With the early season murderers row of opponents facing the Toffees to start the Premier League campaign, it is IMPERATIVE that Everton start the season off on the right foot on Thursday to quickly integrate new talent, take the pressure off the return leg next week, and show Everton fans that the amazing summer transfer window had by the club so far is going to translate onto on the field success.
With Koeman at the helm and the players at his disposal I have no doubt that Everton will find success on Thursday and beyond.
Looks like I’m not alone in my optimism either.
Looks like everyone is taking notice of the “new” Everton.
Time for them to deliver.
Now, onto your questions!!
Simple. I think Dowell has a big season ahead of him. The question I have is do you think his big season is with EFC or a loan club?— jon hein (@jdhein13) July 25, 2017
Last week I answered a question about Kieran Dowell by saying that he was more than likely heading out the door for a loan, even after he scored this beauty in Everton’s first friendly.
It just felt like with the imminent arrival of Gylfi Siggurdsson or some other playmaker type, and with the incredible depth of Everton’s central midfield, Dowell was going to find minutes hard to come by.
Then the U-20 World Cup Winner, after presumably reading the mailbag, then promptly went out and did this against FC Twente.
While the goals have been impressive, and are much needed as Everton continue their pursuit of more attacking targets, Dowell’s overall play has drawn praise as well.
Following another steady (albeit far from unblemished) performance against Genk, I now find myself wavering on the young midfielder’s future.
While I don’t think he has the chops to play a major role this season for the Toffees, I do see Koeman finding a handful of appearances and perhaps a start or two for the youngster across all competitions.
Is that what is best for Dowell, and ultimately Everton, though?
Or are all parties best served to send the young Englishman to a side that will offer him consistent playing time at a high level and let him come back next season ready to offer a steadier hand to Koeman with the lessons undoubtedly learned from a full year as a professional?
It is a tough question, and while Koeman does have until September 1st to make things happen, the pace of acquisitions and exits this summer make me think the Dutchman wants to get his side sorted and moving forward.

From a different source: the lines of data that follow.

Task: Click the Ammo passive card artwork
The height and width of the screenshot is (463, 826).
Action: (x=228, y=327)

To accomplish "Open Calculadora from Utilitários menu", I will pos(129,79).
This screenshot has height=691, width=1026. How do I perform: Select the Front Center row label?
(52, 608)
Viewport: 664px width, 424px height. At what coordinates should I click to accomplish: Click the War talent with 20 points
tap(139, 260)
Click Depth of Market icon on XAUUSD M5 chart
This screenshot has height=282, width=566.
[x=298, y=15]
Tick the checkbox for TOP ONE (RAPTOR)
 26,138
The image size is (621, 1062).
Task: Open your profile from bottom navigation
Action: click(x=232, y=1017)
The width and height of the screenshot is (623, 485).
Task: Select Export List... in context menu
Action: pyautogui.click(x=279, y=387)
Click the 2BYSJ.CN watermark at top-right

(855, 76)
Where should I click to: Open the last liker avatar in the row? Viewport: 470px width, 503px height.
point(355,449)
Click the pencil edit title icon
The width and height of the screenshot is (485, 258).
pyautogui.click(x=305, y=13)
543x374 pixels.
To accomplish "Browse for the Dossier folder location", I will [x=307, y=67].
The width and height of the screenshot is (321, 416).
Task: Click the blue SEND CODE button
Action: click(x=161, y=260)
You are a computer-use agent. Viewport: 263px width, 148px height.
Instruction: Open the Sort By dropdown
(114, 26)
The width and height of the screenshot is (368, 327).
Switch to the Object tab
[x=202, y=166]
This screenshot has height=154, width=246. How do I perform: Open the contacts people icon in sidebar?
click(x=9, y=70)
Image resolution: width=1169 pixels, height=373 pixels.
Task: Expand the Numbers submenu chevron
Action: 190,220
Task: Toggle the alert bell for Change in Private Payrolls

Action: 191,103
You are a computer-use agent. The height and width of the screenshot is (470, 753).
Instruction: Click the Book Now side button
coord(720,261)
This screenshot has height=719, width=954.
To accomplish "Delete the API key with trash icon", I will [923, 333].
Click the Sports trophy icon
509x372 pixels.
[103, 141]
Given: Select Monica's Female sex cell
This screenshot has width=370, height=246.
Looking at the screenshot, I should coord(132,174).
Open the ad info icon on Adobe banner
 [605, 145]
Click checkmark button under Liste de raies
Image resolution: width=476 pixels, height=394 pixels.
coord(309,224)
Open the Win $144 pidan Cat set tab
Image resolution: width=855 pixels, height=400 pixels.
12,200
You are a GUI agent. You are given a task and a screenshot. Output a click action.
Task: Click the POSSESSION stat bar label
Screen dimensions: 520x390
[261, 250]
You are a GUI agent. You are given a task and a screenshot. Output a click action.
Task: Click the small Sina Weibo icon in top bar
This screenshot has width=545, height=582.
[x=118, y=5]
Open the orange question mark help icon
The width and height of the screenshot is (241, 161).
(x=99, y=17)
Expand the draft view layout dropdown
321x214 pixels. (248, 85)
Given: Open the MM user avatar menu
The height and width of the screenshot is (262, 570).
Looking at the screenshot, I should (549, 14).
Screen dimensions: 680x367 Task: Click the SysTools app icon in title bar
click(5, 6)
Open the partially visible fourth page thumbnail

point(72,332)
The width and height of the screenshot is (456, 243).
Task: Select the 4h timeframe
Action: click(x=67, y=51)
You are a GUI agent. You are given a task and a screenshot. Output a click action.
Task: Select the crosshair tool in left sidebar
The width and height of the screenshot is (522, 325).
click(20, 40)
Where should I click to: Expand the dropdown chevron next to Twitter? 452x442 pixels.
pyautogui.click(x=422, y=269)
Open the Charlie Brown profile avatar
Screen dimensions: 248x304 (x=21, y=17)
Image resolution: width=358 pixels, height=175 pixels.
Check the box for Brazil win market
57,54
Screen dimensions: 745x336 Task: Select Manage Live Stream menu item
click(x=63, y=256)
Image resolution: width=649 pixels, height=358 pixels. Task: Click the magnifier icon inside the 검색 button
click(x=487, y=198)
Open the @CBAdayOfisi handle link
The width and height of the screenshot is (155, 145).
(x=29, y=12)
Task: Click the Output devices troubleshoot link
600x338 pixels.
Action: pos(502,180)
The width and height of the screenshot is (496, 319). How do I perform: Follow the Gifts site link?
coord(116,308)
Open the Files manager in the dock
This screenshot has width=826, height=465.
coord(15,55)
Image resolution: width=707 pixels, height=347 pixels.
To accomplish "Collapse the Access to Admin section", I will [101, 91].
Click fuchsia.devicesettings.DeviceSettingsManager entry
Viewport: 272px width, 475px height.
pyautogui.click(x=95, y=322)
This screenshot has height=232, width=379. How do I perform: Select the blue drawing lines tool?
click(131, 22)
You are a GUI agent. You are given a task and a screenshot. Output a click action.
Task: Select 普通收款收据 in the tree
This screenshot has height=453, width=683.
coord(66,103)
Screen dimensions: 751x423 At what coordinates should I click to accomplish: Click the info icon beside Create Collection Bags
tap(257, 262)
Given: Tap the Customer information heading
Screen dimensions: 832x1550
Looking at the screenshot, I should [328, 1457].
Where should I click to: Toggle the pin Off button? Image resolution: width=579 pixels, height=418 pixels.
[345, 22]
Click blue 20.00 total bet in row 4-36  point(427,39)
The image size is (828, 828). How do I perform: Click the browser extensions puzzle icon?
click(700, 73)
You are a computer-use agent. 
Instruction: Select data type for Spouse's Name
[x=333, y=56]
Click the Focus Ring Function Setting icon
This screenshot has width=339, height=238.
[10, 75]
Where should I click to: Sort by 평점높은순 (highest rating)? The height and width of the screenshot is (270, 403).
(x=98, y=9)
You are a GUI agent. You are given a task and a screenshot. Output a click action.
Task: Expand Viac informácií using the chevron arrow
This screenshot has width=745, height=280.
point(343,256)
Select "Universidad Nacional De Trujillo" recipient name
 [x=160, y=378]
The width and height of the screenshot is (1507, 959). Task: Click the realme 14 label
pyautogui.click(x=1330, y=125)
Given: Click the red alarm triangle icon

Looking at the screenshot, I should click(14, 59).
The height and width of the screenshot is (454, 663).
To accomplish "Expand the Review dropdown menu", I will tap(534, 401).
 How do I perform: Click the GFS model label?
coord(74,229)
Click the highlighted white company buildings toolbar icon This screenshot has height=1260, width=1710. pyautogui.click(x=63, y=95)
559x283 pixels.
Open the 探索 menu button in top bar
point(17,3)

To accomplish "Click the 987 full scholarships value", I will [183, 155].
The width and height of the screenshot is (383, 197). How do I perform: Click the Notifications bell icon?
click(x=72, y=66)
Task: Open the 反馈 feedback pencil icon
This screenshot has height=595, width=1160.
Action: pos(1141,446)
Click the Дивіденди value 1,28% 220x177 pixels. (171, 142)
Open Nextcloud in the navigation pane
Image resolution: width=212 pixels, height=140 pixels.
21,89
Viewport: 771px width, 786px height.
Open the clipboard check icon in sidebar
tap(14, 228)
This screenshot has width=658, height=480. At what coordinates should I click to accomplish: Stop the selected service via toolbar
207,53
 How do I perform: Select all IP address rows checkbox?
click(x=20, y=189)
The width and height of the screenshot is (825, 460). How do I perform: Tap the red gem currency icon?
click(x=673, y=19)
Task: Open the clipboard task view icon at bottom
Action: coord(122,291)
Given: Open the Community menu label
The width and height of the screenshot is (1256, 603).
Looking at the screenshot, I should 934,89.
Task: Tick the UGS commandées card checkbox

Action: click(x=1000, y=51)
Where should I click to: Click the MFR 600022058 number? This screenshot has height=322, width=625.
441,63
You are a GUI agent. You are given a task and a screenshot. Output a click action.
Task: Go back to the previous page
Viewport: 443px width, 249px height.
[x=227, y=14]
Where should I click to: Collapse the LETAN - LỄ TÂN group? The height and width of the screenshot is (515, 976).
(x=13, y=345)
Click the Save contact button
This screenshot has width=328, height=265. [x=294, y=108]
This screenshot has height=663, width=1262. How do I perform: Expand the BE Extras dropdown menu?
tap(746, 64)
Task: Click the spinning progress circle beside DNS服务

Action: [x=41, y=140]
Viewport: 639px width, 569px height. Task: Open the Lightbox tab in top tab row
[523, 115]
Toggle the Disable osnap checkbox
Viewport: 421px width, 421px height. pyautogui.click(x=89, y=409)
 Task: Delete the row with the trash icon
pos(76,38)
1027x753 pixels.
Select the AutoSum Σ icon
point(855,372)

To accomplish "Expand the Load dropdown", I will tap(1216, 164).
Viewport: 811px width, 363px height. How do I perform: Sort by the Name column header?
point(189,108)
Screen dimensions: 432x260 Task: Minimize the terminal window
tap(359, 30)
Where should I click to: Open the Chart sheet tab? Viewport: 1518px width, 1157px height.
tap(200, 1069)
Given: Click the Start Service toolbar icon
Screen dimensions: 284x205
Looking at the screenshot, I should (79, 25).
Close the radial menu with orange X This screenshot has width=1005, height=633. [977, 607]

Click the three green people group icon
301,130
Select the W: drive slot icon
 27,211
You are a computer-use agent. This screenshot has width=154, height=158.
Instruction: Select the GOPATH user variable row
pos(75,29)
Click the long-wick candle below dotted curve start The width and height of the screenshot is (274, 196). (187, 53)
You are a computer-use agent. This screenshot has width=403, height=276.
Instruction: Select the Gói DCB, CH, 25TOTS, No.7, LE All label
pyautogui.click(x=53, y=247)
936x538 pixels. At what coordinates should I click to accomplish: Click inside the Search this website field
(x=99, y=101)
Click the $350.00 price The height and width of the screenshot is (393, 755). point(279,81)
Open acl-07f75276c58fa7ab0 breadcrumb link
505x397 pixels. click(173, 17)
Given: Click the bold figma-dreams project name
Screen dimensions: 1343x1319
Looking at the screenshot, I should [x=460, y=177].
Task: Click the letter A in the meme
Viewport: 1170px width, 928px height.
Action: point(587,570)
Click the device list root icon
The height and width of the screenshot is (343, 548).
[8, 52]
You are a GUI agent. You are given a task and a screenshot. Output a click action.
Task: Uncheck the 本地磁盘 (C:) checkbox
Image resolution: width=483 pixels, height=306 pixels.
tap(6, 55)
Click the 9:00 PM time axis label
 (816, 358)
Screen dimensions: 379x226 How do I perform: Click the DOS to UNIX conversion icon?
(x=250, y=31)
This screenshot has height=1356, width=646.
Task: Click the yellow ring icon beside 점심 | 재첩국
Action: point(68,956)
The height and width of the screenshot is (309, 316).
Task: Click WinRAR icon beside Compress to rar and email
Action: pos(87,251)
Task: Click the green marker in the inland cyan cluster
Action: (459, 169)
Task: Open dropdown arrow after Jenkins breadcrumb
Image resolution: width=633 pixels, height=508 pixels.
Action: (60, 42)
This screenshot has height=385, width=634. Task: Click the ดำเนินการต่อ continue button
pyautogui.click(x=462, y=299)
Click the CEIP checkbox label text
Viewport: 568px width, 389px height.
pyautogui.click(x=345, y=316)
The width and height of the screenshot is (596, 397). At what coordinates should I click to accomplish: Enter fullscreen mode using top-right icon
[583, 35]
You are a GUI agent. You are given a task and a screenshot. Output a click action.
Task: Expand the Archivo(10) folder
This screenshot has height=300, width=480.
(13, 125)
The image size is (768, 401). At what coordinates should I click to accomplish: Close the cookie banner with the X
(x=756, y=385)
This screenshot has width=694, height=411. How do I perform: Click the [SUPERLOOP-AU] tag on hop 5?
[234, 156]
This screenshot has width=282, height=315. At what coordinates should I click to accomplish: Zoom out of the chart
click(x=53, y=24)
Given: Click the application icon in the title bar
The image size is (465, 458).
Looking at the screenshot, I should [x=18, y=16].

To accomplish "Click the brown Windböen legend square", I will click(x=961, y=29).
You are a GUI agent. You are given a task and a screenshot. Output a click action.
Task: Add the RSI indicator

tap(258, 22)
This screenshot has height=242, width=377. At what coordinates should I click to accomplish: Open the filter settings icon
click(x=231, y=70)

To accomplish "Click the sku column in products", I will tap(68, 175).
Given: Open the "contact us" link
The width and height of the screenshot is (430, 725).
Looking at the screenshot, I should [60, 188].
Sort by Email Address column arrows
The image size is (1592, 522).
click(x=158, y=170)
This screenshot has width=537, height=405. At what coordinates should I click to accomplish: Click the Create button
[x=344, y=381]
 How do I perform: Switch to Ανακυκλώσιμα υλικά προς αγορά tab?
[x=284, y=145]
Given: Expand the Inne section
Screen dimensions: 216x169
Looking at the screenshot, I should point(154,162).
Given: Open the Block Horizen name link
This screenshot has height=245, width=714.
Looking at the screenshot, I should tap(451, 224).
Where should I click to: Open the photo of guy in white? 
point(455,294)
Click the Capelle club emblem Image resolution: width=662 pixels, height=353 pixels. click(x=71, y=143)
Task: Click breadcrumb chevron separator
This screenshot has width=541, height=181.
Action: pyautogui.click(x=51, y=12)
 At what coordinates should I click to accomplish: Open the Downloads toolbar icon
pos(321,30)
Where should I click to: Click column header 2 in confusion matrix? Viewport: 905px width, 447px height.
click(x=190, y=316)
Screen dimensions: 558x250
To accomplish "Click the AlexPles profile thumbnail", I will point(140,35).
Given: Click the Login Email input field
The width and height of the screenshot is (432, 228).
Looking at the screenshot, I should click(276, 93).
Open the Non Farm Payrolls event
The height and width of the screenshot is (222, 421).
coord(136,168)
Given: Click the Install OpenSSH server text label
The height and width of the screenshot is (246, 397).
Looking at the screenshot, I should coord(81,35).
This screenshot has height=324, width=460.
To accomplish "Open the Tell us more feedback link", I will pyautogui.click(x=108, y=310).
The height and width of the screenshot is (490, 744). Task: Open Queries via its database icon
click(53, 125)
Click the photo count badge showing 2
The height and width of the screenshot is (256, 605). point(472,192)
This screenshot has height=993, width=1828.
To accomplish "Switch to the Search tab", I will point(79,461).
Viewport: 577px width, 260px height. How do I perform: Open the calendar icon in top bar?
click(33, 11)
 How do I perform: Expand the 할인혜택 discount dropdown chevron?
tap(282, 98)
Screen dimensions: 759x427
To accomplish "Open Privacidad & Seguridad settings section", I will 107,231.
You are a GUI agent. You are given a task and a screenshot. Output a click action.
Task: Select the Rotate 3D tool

It may seem as though Dowell will be in the conversation for the Toffees for the next few weeks, but even as the squad stands short a few transfers, I still found it difficult to locate a place for Dowell in my 18 at the end of this article.
Everton are a much improved side and competition is fierce at almost every spot on the field.
If I were a betting man, come September 2nd I think we will see Kiearn Dowell in a kit other than Everton blue.
However, if I’m wrong though (happens all the time) it is only because Dowell has continued his rapid ascent and staked an unquestionable place in the Everton squad, a feat that would benefit the Toffees and is something EVERY Evertonian is rooting to happen.
If you had to pick one Everton player to clone and play 11 of in a competitive match, who would it be and why?— Adam Braun (@abraun_15) July 25, 2017
My first response to this question was to line up 11 Jordan Pickford’s and just let him distribute the ball to himself on the counter all match.
I mean he has the assist part down already:
Plus, from the looks of things the finishing isn’t far behind either:
However, after mulling it over, I decided that while Pickford isn’t out of shape by any stretch of the imagination, his conditioning could prove to be a hurdle at any position besides the one he currently holds between the sticks.
So with that in mind, I decided I would focus on players who, like Jordan, offer attributes at both ends of the pitch, while actually being able to get there.
Enter Davy Klaassen.
Another new Toffee, Klaassen is a perfect blend of aggressive defending and technical precision.
Going back to the 2013-2014 season, we can see Klaassen’s evolution as he started he career with Ajax.
Early on, Klaassen did two things very well:
- Didn’t get beat
- Took his opportunities to create/score goals.
Davy Klaassen, Ajax 13-14. This is an odd radar, and it's odd on the AM template too. Crazy conv rate from shots pic.twitter.com/3wA8CEItt3— Ted Knutson (@mixedknuts) August 4, 2014
Early in the following season, we see a young but evolving Davy give up passing percentage points in exchange for a HUGE increase in Key Passes, driving his already outrageous scoring contribution even higher.
To balance that out, we also see Klaassen, presumably more forward, getting into more tackles, and doing so allowing himself to be dribbled past a touch more, but nothing to be concerned about as it was an obvious effect of his increased role moving the team forward.
Davy, Davy Klaassen, king of the wild frontier. Strong tackles crossed with HUGE attacking passing stats. pic.twitter.com/r8Upg3HOdP— Ted Knutson (@mixedknuts) September 29, 2014
Now, fast forward to last season and you will see the unbelievably balanced player Klaassen has become.
In this tweet, his season (domestic and European) is compared first to Attacking Midfielders and Forwards on their template, and then his numbers are stacked up against central and defensive midfielders.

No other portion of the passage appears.